*** Opening Given passage ***
Fly fishermen tend to be a rather prideful lot with respect to the acumen they claim for their sport.
Leading the way: the art of tying – and fishing – with tiny flies for ultra-selective trout.
It has been whispered by locals to Yellowstone fly fishing that if the Henry’s Fork River in Idaho provides a graduate education in fishing small flies for selective trout, then the Firehole River in Yellowstone Park seals the deal for a Ph.D.
Such is mostly the case in the fall, when tiny baetis mayflies (size 22-24) hatch in droves on days where the weather is on the wrong side of atrocious.
On one such day a few weeks ago, I was fishing with my Dad in Biscuit Basin. It’s an annual ritual to pack a fly rod and hit the Firehole on what is hopefully the worst weather day of the year.
When I arrived, I sat in the meadow and watched another fisherman. He was incredibly skilled, and must have caught and released a half dozen trout over the course of 25 minutes. I spoke to him later in the afternoon and he said he caught thirty two trout.
*** Closing Given passage ***
*** Opening Given records ***
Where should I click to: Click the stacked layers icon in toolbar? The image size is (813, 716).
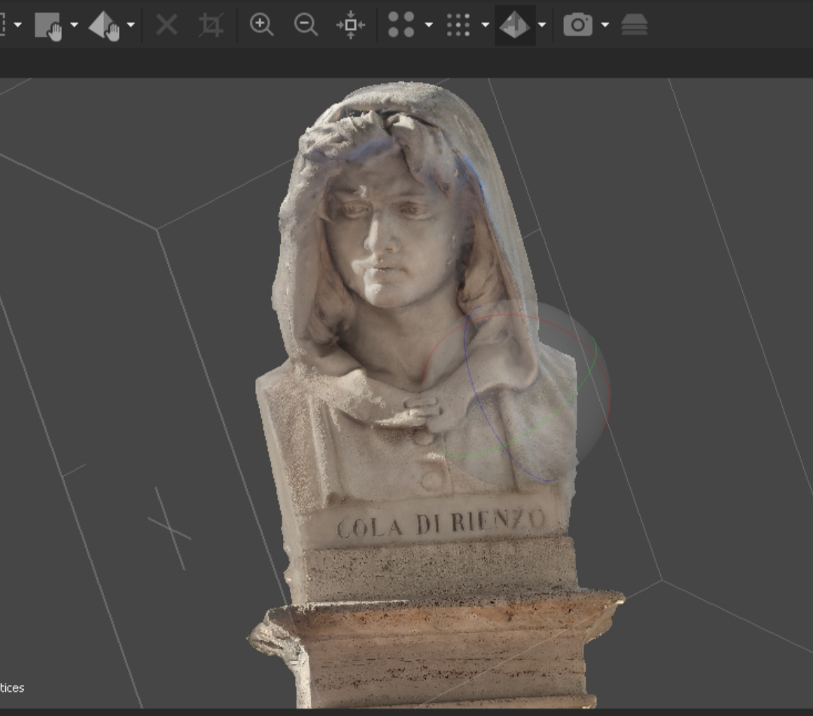pos(634,25)
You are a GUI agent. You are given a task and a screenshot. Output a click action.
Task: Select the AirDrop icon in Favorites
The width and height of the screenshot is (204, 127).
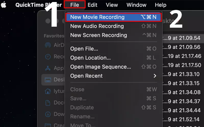coord(48,45)
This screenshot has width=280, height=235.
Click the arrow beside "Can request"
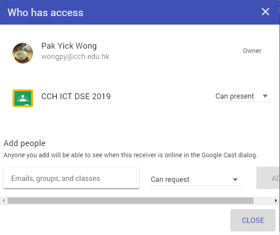point(235,180)
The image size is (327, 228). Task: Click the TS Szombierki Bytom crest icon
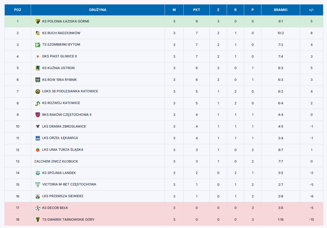[38, 45]
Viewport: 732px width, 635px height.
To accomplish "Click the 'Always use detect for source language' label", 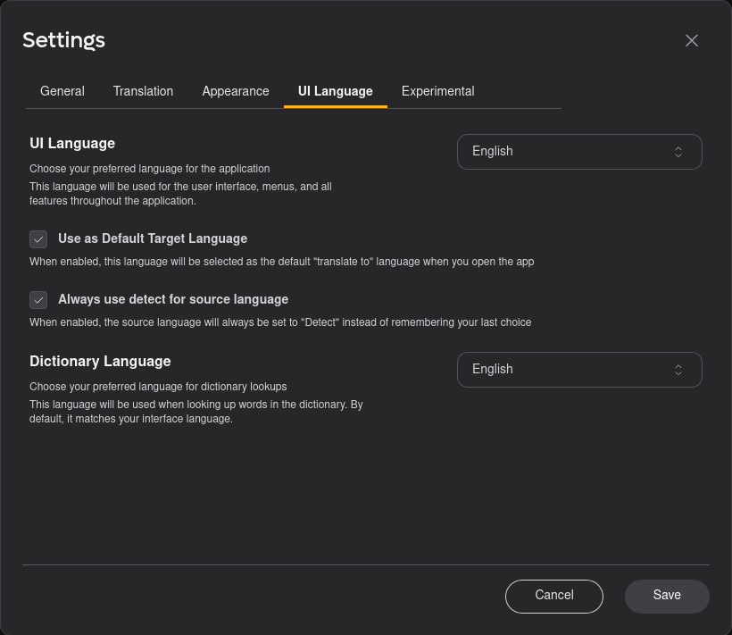I will (x=173, y=299).
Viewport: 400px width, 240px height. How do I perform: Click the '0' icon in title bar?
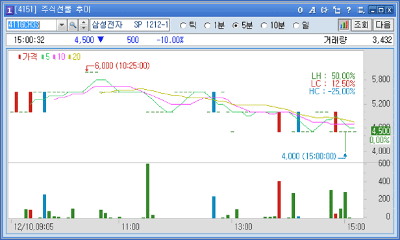(x=300, y=10)
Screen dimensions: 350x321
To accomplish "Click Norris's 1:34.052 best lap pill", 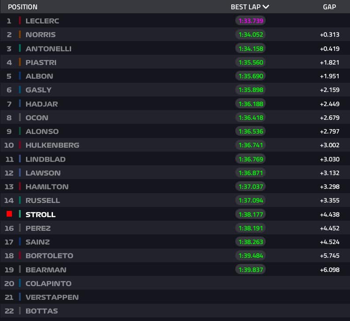I will pyautogui.click(x=251, y=34).
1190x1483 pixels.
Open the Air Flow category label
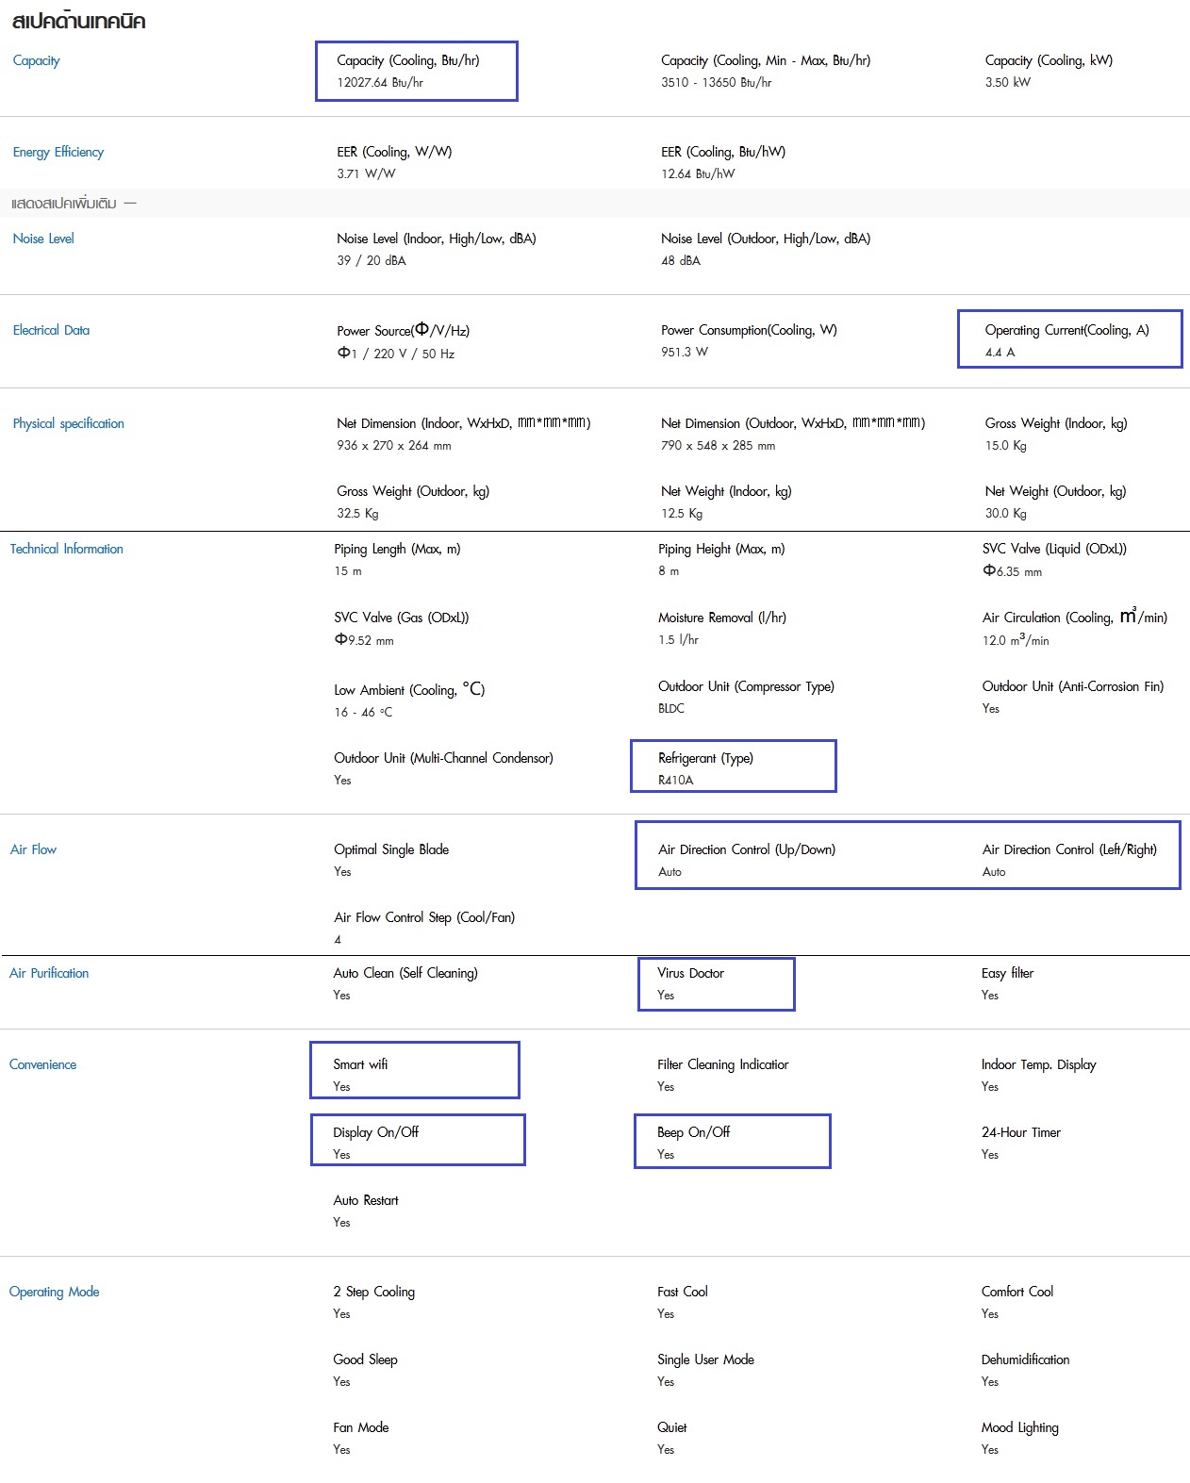(x=33, y=849)

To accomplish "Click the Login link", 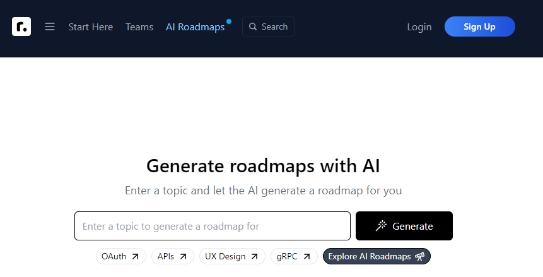I will click(419, 27).
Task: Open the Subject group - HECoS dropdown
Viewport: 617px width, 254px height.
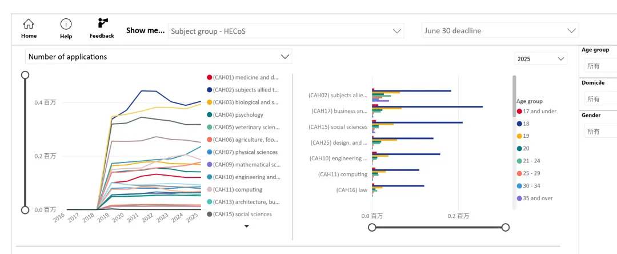Action: (286, 31)
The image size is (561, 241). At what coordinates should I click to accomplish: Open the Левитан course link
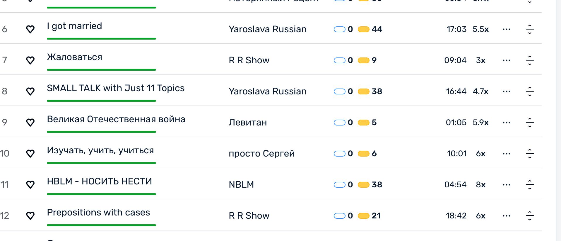click(248, 123)
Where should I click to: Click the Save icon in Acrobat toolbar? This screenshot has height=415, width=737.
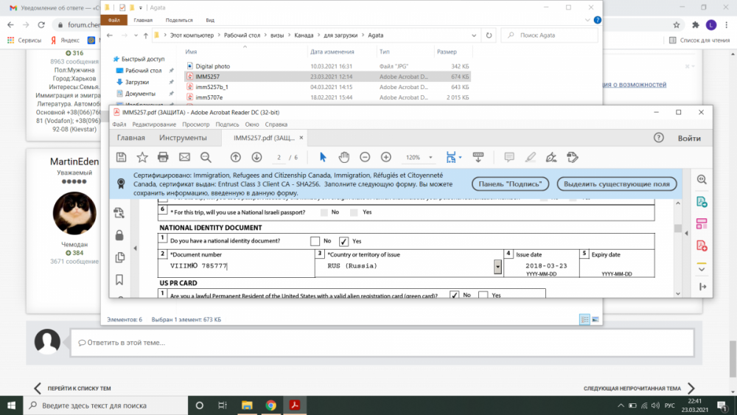(122, 157)
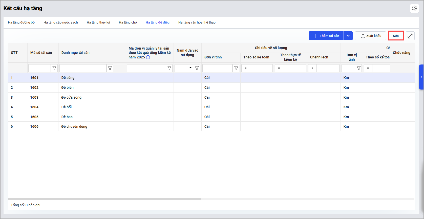
Task: Click the Thêm tài sản button
Action: click(x=326, y=36)
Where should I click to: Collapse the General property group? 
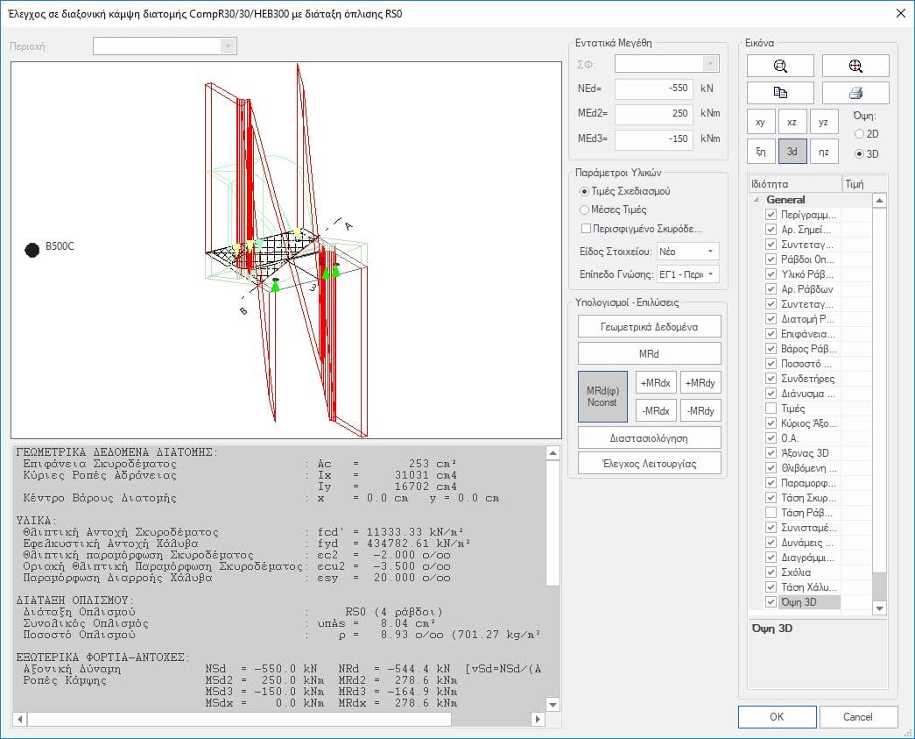757,200
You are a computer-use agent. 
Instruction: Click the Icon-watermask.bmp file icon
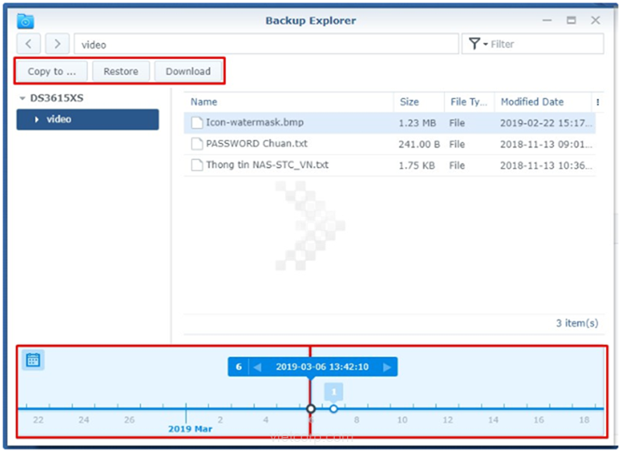[x=197, y=122]
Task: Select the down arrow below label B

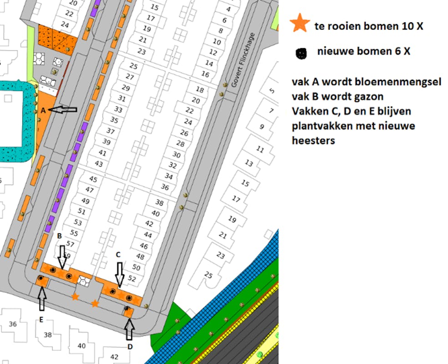Action: click(62, 256)
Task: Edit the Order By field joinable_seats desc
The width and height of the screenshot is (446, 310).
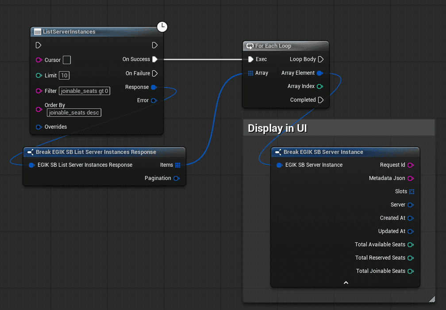Action: pyautogui.click(x=73, y=112)
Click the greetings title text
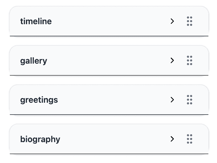This screenshot has height=163, width=217. [x=39, y=100]
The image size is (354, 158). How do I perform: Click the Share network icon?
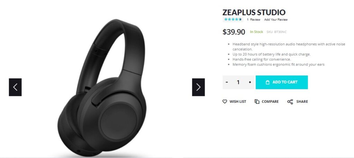[290, 102]
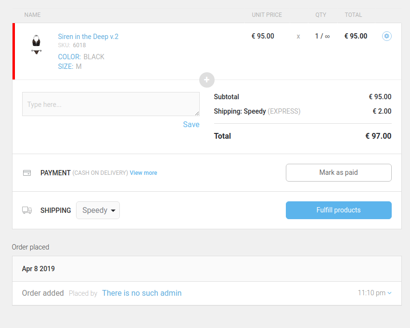Open the Siren in the Deep product thumbnail
The height and width of the screenshot is (328, 410).
click(36, 44)
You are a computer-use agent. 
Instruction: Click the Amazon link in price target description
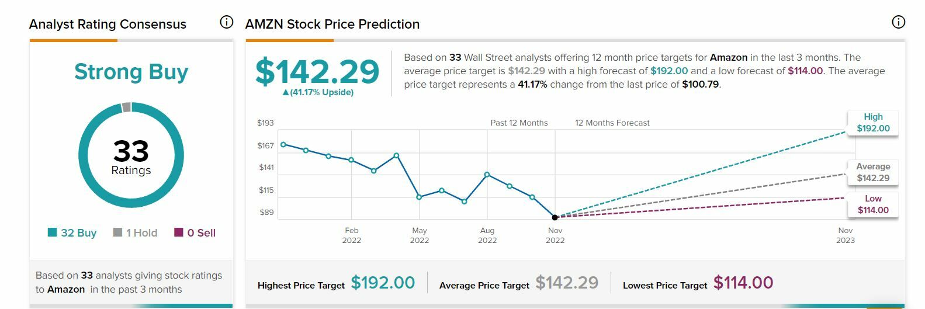tap(728, 57)
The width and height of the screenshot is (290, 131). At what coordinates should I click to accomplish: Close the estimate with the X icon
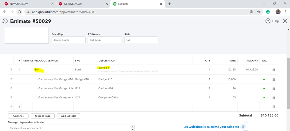pos(285,21)
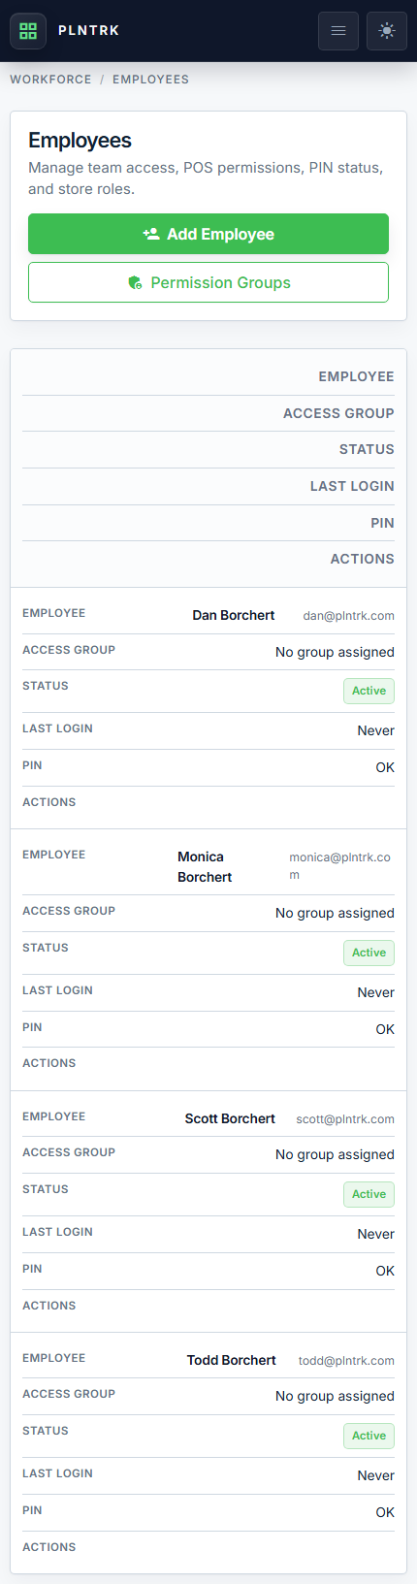Click the PLNTRK brand text
This screenshot has height=1584, width=417.
[89, 30]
*** Closing Given records ***
* _Instructions for the task_
Please write out the stretch of the fly fishing passage from "It has been" through "for a Ph.D.", swapping "Firehole River" for "Madison River". The data has no connection to the fly fishing passage.

* _Task answer_
It has been whispered by locals to Yellowstone fly fishing that if the Henry’s Fork River in Idaho provides a graduate education in fishing small flies for selective trout, then the Madison River in Yellowstone Park seals the deal for a Ph.D.